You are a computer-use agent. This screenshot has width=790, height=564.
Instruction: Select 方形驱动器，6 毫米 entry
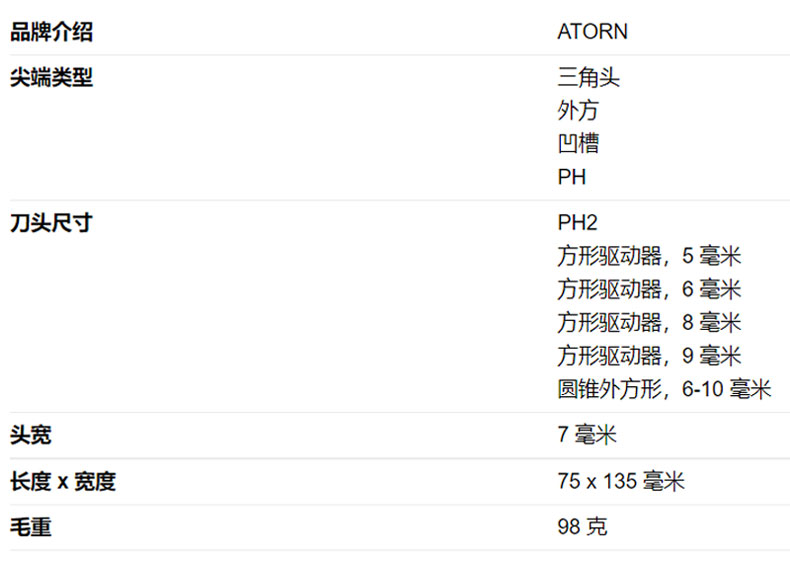[649, 289]
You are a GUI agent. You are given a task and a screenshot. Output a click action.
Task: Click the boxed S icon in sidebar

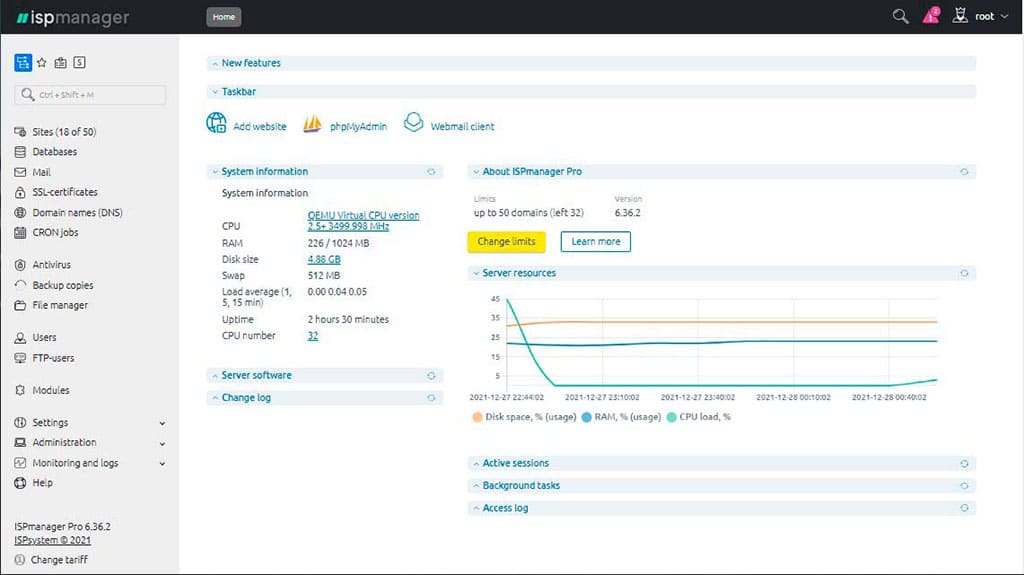[79, 62]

========================

What to do →
A word-for-word copy of the listing is needed, with no pictures in it.

Response to the task →
You are a computer-use agent. This screenshot has width=790, height=564.
Instruction: Select 方形驱动器，6 毫米 entry
[649, 289]
You are a GUI agent. You are given a task and a screenshot. Output a click action.
Task: Click the boxed S icon in sidebar

[79, 62]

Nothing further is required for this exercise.